14 octubre, 2024
En Galicia, viejos tiempos, era muy conocida la expresión “Mexan por nós e temos que dicir que chove”, cuyo origen se atribuye a los agricultores desde comienzos del siglo XX. El inmortal Castelao la convirtió en proverbio y citó en innumerables ocasiones. Hoy, por fortuna, está en desuso porque los gallegos espabilamos, pero en determinadas ocasiones aflora el doloroso recuerdo por episodios sangrantes que ocurren a nuestro alrededor. Lo que me cuenta un veterano periodista es de hace unas pocas horas; el escenario, una sucursal bancaria de renombre en el centro del Ensanche compostelano, a 300 metros del gran símbolo de la ciudad, la catedral, y en pleno siglo XXI. Como antes y, triste paradoja, acentuado porque vivimos en plena era digital.
El escenario fue el local de operaciones en la sucursal de un Banco de ámbito nacional que más semeja “La casa de la Corrala” o un patio de vecindad; todos se enteran de todo. Primera dictadura: obligatorio antes de las 11 de la mañana; después ya no se puede mover la caja. Testigos: casi una decena de clientes que esperan pacientemente su turno. El espacio es recoleto de apenas superficie dónde nada se puede ocultar; las gestiones se difunden, se cotillea y se espera con paciencia jobviana a que llegue el turno. Dos mujeres y un hombre detrás del corto mostrador; una pareja atiende a la clientela y la tercera maneja la caja.
Primer movimiento: maquinita táctil para obtener un número de orden que no es tal; inservible para ir uno tras otro. Como en los viejos tiempos de la Seguridad Social hay que “pedir la vez” y estar atentos a que no se cuelen. Si –como es el caso- el informante llegó con ocho clientes esperando ser atendidos tuvo que dirigirse a todos para saber cuál había llegado antes, y ponerse a la cola. La pregunta es inevitable, ¿para qué sirve sacar un ticket con un número y después estar atentos para que nadie pase a destiempo? La cajera, en un momento dado, pide que levanten la mano quienes vayan a sacar dinero, En fin, antediluviano.

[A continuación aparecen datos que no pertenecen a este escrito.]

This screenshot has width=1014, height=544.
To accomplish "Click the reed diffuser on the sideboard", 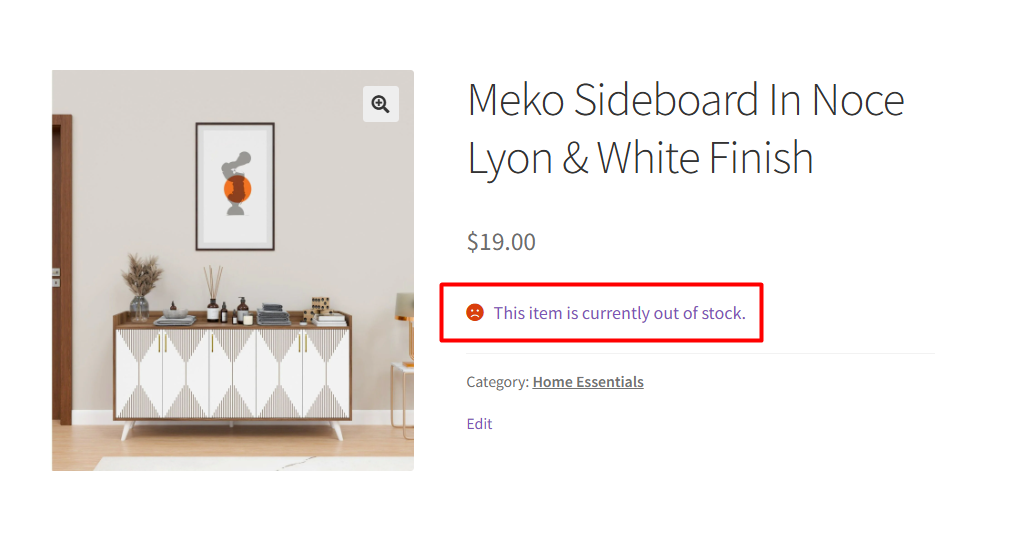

Lo peor de esta kafkiana situación es que todas las operaciones bancarias que deberían permanecer en el ámbito privado se convierten en públicas, y como en el viejo NO-DO franquista están “al alcance de todos los allí presentes”. No se respeta el más elemental derecho a la intimidad, incluso se “abronca” a una pobre octogenaria a quien se le facilita verbalmente una clave de ocho dígitos y se le reprocha por haberla pronunciado dos veces en voz alta. La ‘funcionaria’ que la atendía, vestida de luto riguroso, con voz estentórea y no de muy buenas maneras, la recriminó en algún momento.
La desvalida señora abandonó el local como un alumno de primaria reprendido por el profesor y pidiendo disculpas a los clientes, como si ellos tuvieran la culpa de algo. La cosa no acabó ahí. Y habría que preguntarse. Si en tan corto espacio de tiempo (media hora o poco más) la presencia en esta sucursal dio tanto juego, ¿qué no ocurrirá en el resto de la jornada?
Casi sin transición, un cliente en apariencia jubilado pretendía cancelar una cuenta corriente con una modesta cantidad, de la que era titular un familiar directo residente en el extranjero, a más de 8.000 kilómetros de distancia. En su día se formalizó un poder notarial para representarle como “autorizado”… pero no pudo ser. La misma señora vestida de negro le informó con la mayor contundencia y altos decibelios que para eliminar el exiguo saldo tendría que aportar la escritura de apoderamiento, bastantearla y ver si el texto se ajustaba a la normativa. Estupefacto quedó el buen hombre. La misma entidad bancaria que le permitió abrir la cuenta no le faculta para cerrarla. La escritura –que debería obrar en poder de la entidad- permite “abrir, disponer, transferir, cancelar…” y un largo etcétera típico de un acta de este estilo. La escena ocurrió bajo la atenta mirada y el oído de los demás clientes que no daban crédito –sirva la expresión- a lo ocurrido.
El cliente juró para sus adentros que no volvería a pisar esa sucursal en su vida, y recordó un hecho real relatado por un multimillonario a un grupo de amigos. En una de sus grandes empresas se vio obligado a despedir a un alto directivo, faltón, de escasas luces (también con voz potente) y argumentó que lo cesaba porque le faltaba “clase, estilo, discreción…”. La respuesta del afectado fue tan simple como él “no sé qué me quiere decir con eso de que no tengo clase”. Igualito que la señora de negro de la sucursal citada, que trató a dos personas mayores con suficiencia, cierto descaro y sin la consideración y el respeto debidos.
No merece la pena citar a la entidad. El resto de trabajadores y el buen nombre de la empresa no tienen la culpa de cómo se comporten algunos compañeros. Ovejas negras las hay en todas partes.
¡Ah!, casi lo olvido. La cuenta a cancelar tenía –y tiene- dos euros, solo dos euros, de saldo. ¡¡Por los clavos de Cristo!! que diría un creyente; que baje Dios y lo vea.